The recent DCLG proposal to give government powers to overrule LGPS investment decisions is ill judged according to Catherine Howarth
It's rare for a government consultation on pensions to stir the interest of the public at large. However, that's exactly what has happened with the Department of Communities and Local Government's (DCLG) proposals to give the Secretary of State powers to overrule investment decisions by LGPS funds deemed to be at odds with UK foreign policy. So far more than 20,000 people have signed a petition to object.
Such a proposal is an attack on the discretion of people who sit on pension boards to make prudent investment decisions driven exclusively by consideration of members' best interests.
It would appear government is bothered by LGPS investment decisions that it believes to be ‘politically motivated'. Instead of remedying this with sensible guidance, the government has developed a proposal that risks fettering the discretion of LGPS pensions committees.
It would appear government is bothered by LGPS investment decisions that it believes to be ‘politically motivated'. Instead of remedying this with sensible guidance, the government has developed a proposal which risks fettering the discretion of LGPS pensions committees.
The genesis of the UK Law Commission's Review was an acknowledgement that many trustees are confused about what they are permitted to do with respect to social, environmental and ethical considerations. In ShareAction's view, misinterpretation and misapplication of trustees' fiduciary duties has long acted as a barrier to prudent investment in members' best interests. We welcomed the work undertaken by the Law Commission to clear up the confusion and to offer succinct guidance on how schemes can meet their duties.
The Law Commission is clear in its conclusions. Trustees' own political and ethical views, however strongly held or well intentioned, are not a valid consideration and must be excluded from investment decisions. On the other hand, schemes should consider any factors financially material to the performance of their investments, including social, environmental and corporate governance factors. Furthermore trustees may take non-financial considerations into account provided these relate to the views of the members and only when doing so would not involve significant risk of financial detriment.

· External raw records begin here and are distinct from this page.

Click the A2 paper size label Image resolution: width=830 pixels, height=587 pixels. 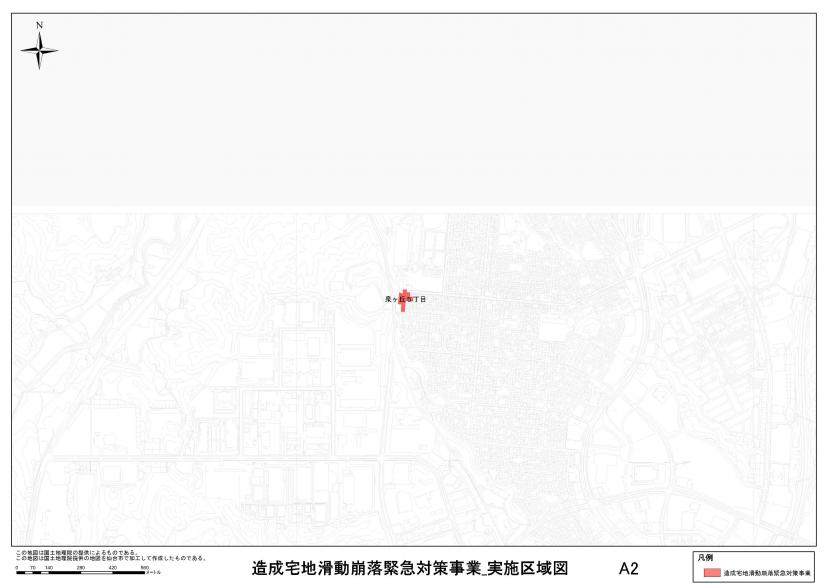(x=628, y=569)
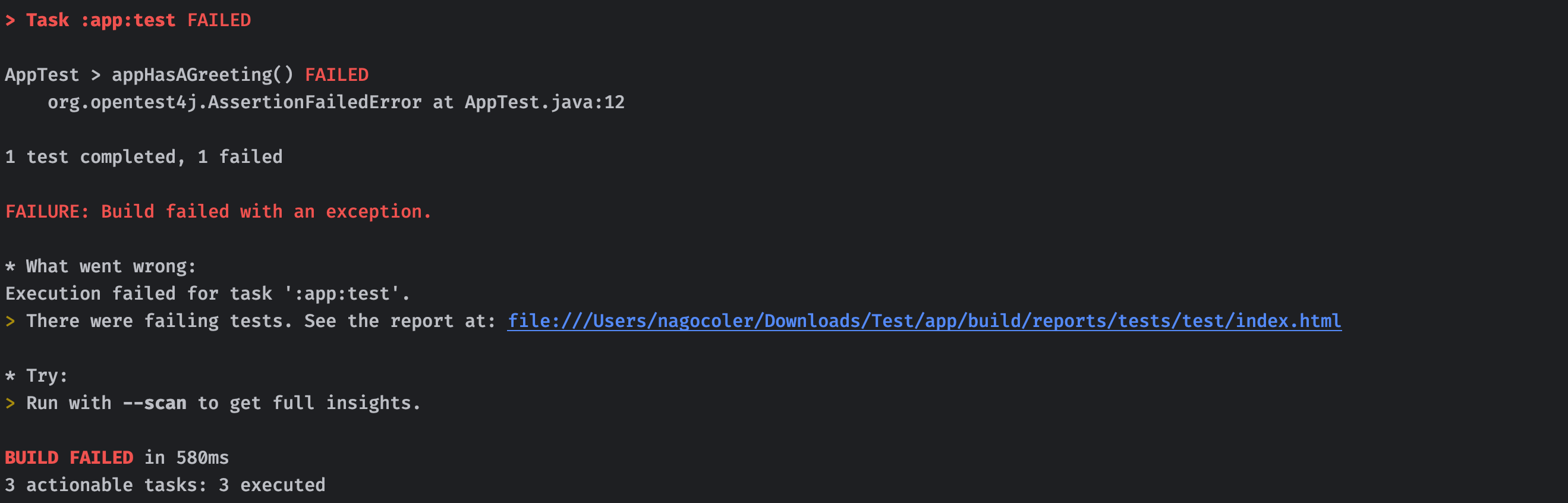The height and width of the screenshot is (503, 1568).
Task: Click the red 'BUILD FAILED' text
Action: point(69,457)
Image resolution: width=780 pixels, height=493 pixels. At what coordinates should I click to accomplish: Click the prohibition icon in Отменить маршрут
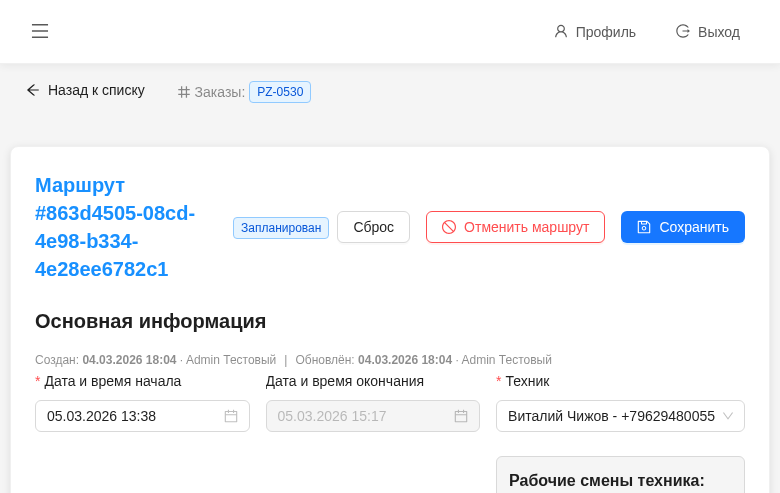[449, 227]
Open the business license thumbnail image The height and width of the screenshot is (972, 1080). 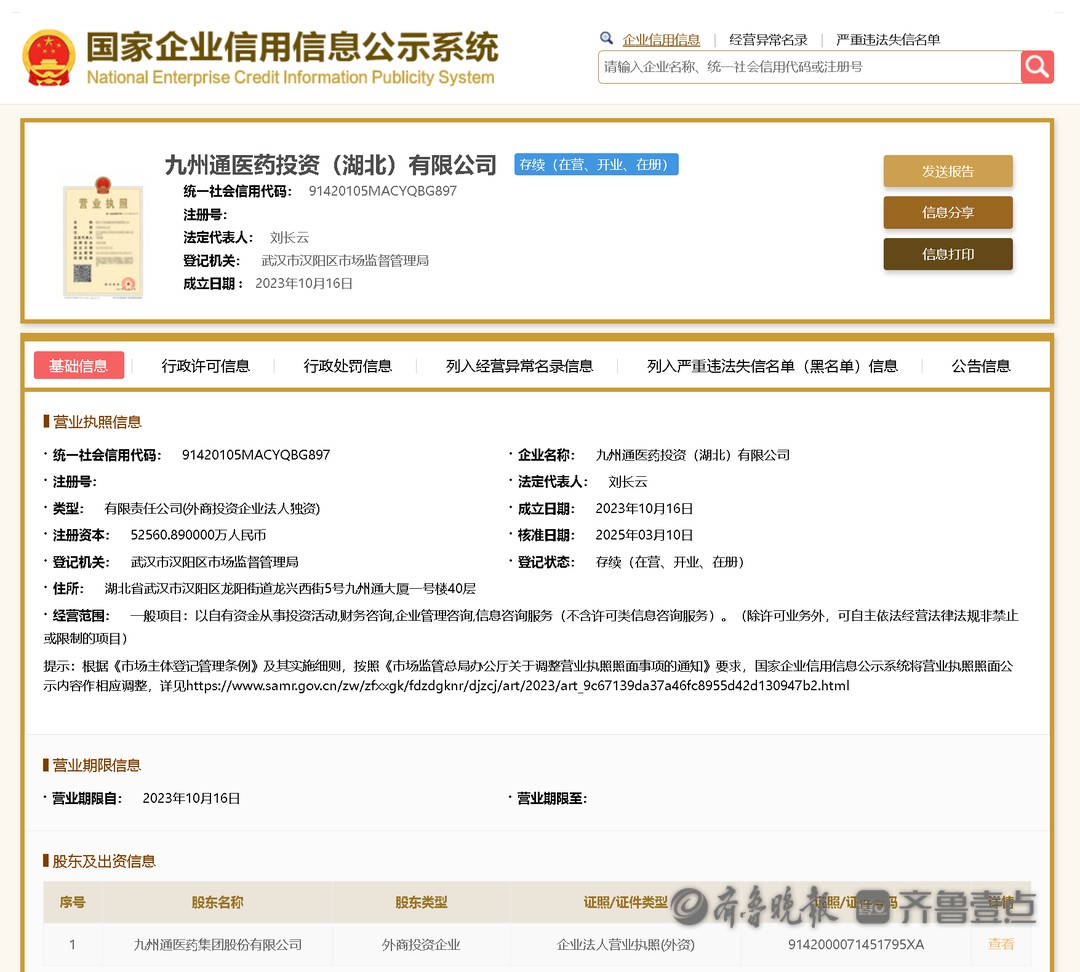click(103, 236)
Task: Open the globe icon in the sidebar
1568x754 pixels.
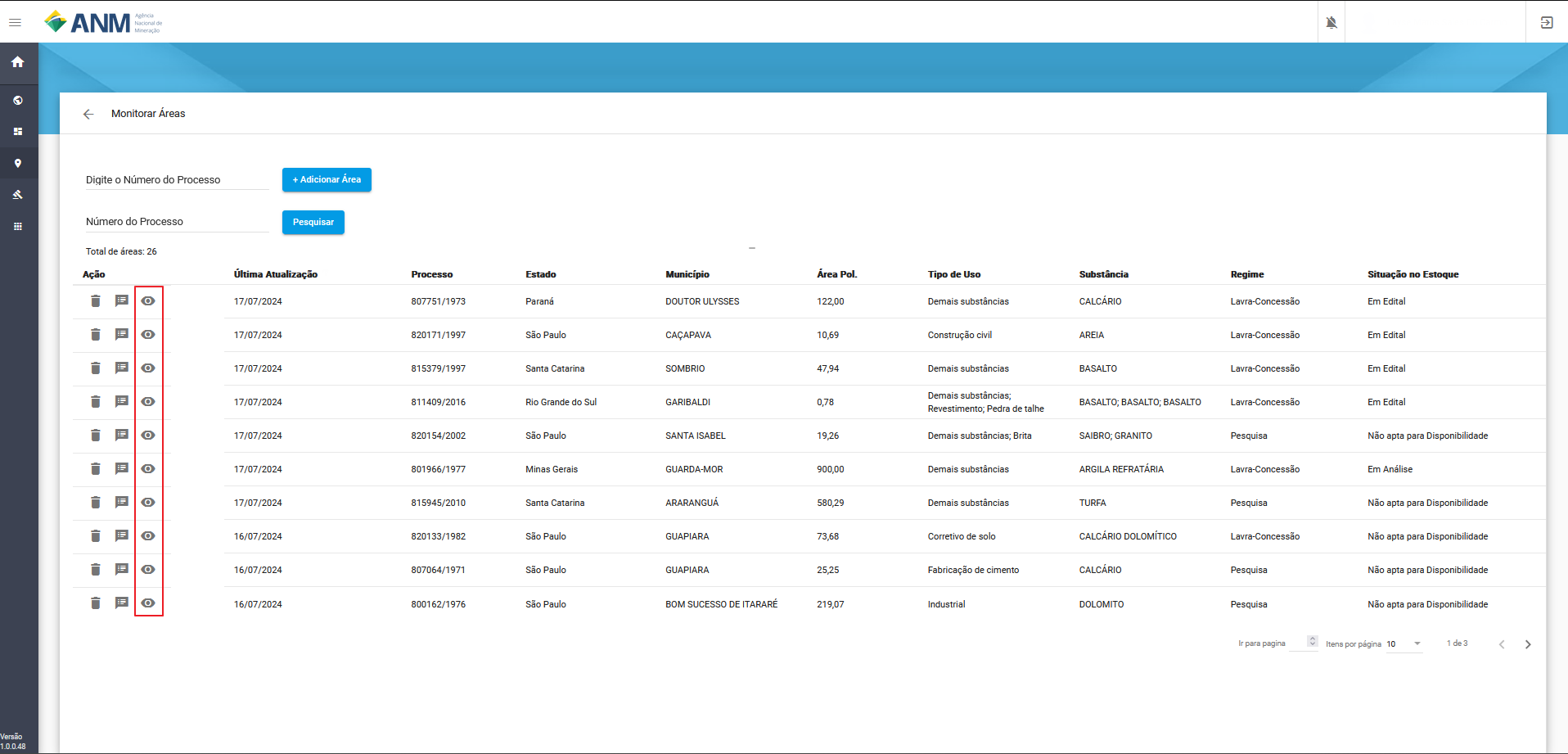Action: pos(18,100)
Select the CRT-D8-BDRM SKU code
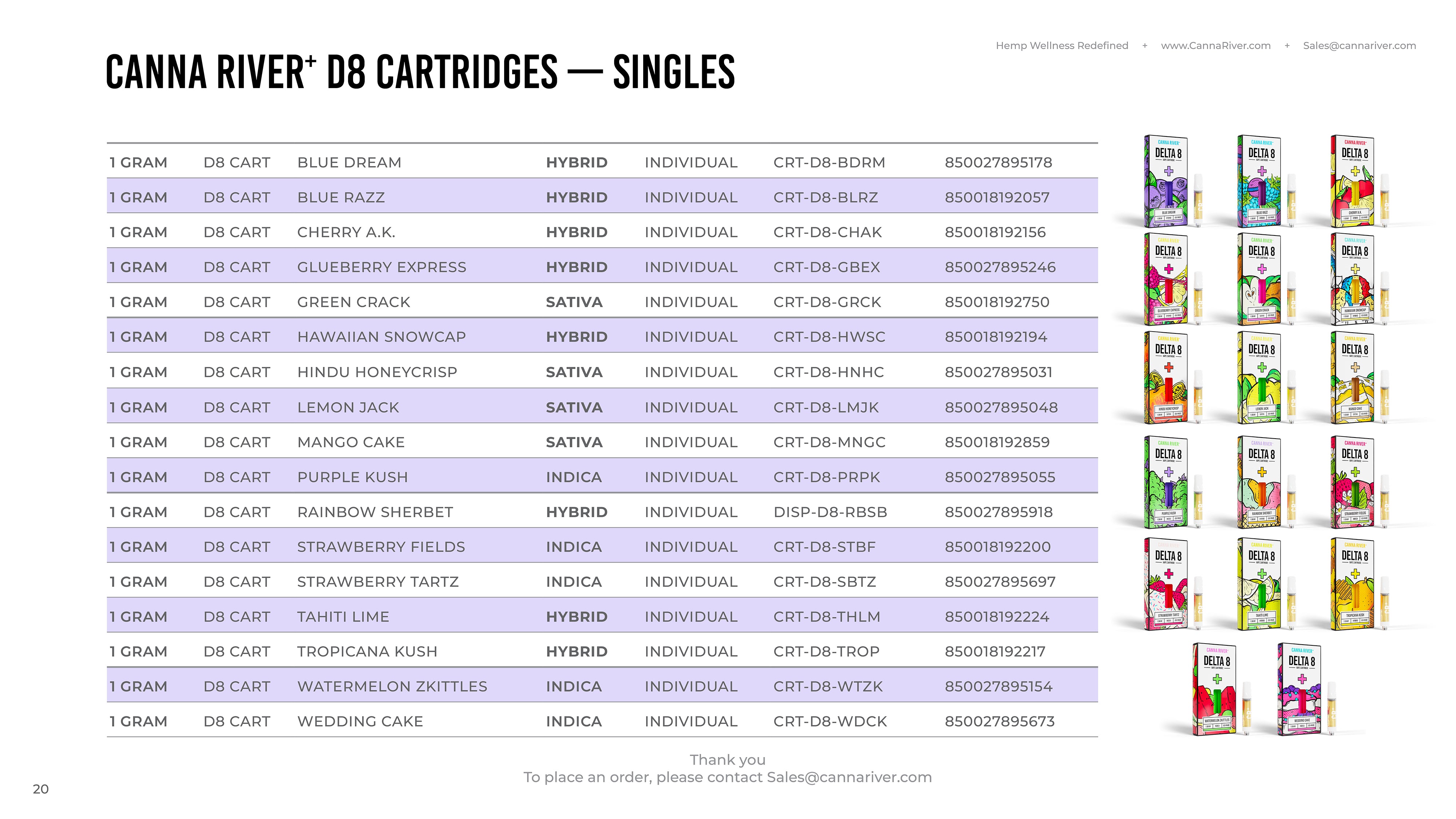Viewport: 1456px width, 819px height. click(829, 163)
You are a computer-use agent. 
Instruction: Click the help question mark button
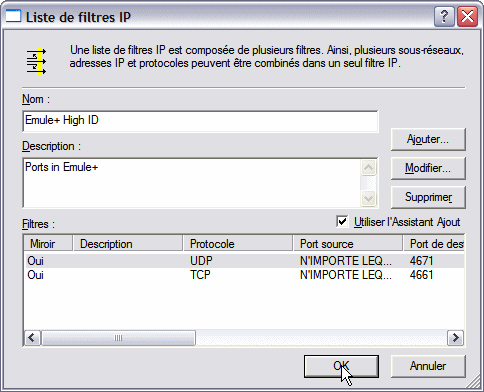(444, 16)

The thoughtful assessment of the law undertaken by experts at the Law Commission, and based on two rounds of consultation with the wider pensions industry, would seem to be well worth embedding in guidance or indeed in regulations governing the LGPS.
Lack of clarity
In its consultation paper, the government appears to accept that despite technical differences between trusts and the LGPS, the duties of scheme administrators to their beneficiaries are the same as those of trustees as set out by the Law Commission. But in the framing of the announcement of this consultation the government has failed to be clear that while scheme administrators should not impose their own views on a fund, they are permitted to listen to members' views on non-financial issues.
If the government was simply proposing to remind local authorities that decisions in the LGPS should not be used to reflect the politics of the town hall, that might be fine. However, the government appears to be saying that while local authorities can't impose their political views, central government can. The investment criteria includes a requirement for LGPS administrators to say how they are investing in infrastructure, and if the government doesn't think they're doing enough, then it can overrule them.
As everyone knows the investment performance of individual LGPS funds varies widely. These funds cannot afford to be distracted by considerations such as central government's infrastructure policy. CIPFA chief executive Rob Whiteman puts the issue well in saying, "The funds must not become the investor of last resort, for example, for politically desirable infrastructure schemes that the markets do not see as investment grade proposals."
It is essential that LGPS funds have unfettered freedom to make investment decisions in the best interests of their beneficiaries. This ill-judged proposal from the DCLG deserves to be scrapped.